It's a discrete-time stochastic process.

Some attempts at fitting.

Forgot to mention, I used scipy.optimize.cuve_fit.

If you have Mathematica there's functions like
reference.wolfram.com/language/ref/FindDistribution.html
reference.wolfram.com/language/ref/FindDistributionParameters.html

If not detail the process and I can try running them for you.

I have Mathematica. Is there a version of these functions that takes in an empirical pmf/pdf (in this case, list of probabilities for each time value) rather than the data itself? I'm using ~1 million data points or more.
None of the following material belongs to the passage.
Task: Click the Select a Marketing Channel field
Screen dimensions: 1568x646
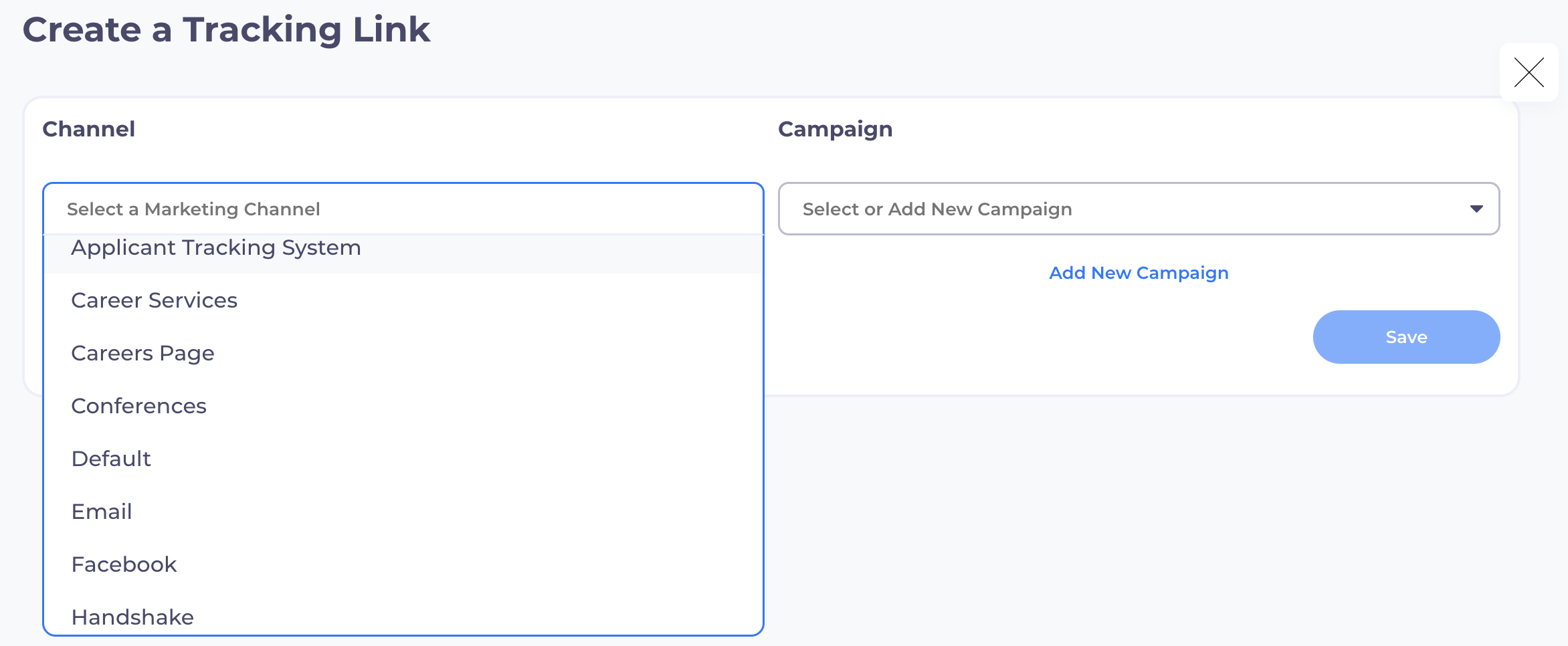Action: click(401, 209)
>How much deviance are you willing to tolerate
Furries are where I draw the line, personally.

It is a lognormal distribution. Mathematica has an excellent fit function for it.

Not that I know of. A million isn't that many, I'd just bite the bullet or maybe take a random sample and try the functions on that.
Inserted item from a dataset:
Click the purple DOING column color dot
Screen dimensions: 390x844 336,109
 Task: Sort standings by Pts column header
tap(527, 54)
Not sure why the log normal fit looks like that.

Fixed typo (model3 to model4) and removed the location and scale parameters from GammaDistribution. Looks much better now.

Upload samples.dat somewhere.

ufile.io/8xcui

I ran the stochastic process up to a maximum of 99 steps, any sample of the stochastic process that continued after that is labeled as -1.

Inverse Gaussian distribution looks like a pretty tight fit. The plot thickens.

Have you tried a Landau distribution?

Doesn't the Landau distribution have support on negative values, tho?

no idea. It looks like a photopeak efficiency curve for a scintillator that I've used before.

You could also try a*exp(bx^2+cx+dx^-1 + fx^-2 etc)

Here's what FindDistribution suggests in case you haven't already tried that.

Let me say though that the number of runs that went past 99 seems excessive to simply delete them. As you can see at the bottom here, the best distribution Mathematica could find assigns only a tiny tiny fraction of the probability mass to values beyond 99, whereas the actual data suggests that as much as a quarter of the mass should be found there. I don't know if there's some way to constrain the search to account for this but it's something to think about. Maybe try looking for some heavy-tailed distributions.

Huh, you're right. The fitting process would naively think that values > 99 have zero probability. Not sure how to constrain it to account for that. MLE on the range [0..99]?

I guess I could go back to fitting the PDF of each distribution to the points we do have values for.

Try replacing all the '-1's with '100's and fitting the same distributions with this applied to them:
reference.wolfram.com/language/ref/CensoredDistribution.html
with xmin = 0, xmax = 100

Shouldn't it be TruncatedDistribution?

That's what you'd want to use if you just ignored all the -1s.

I see. This is what it looks like now.

I forgot to mention that there is a nonzero probability that the stochastic process never stops, hence some of the samples don't stop at *any* time. Any ideas on how I can handle such a semimeasure/"deficient" distribution?

Something just occurred to me: Maybe a mixture distribution with one sub-distribution being one of the parametrized distributions and the other being a delta at 100.

any chance you could upload something more broadly compatible? i was going to play around with this in R until I noticed it was a mathematica file format

readBin('~/Downloads/samples.dat', "int", n=1e5, size=8)

this works fine for me

ah, thanks, I didn't know about that function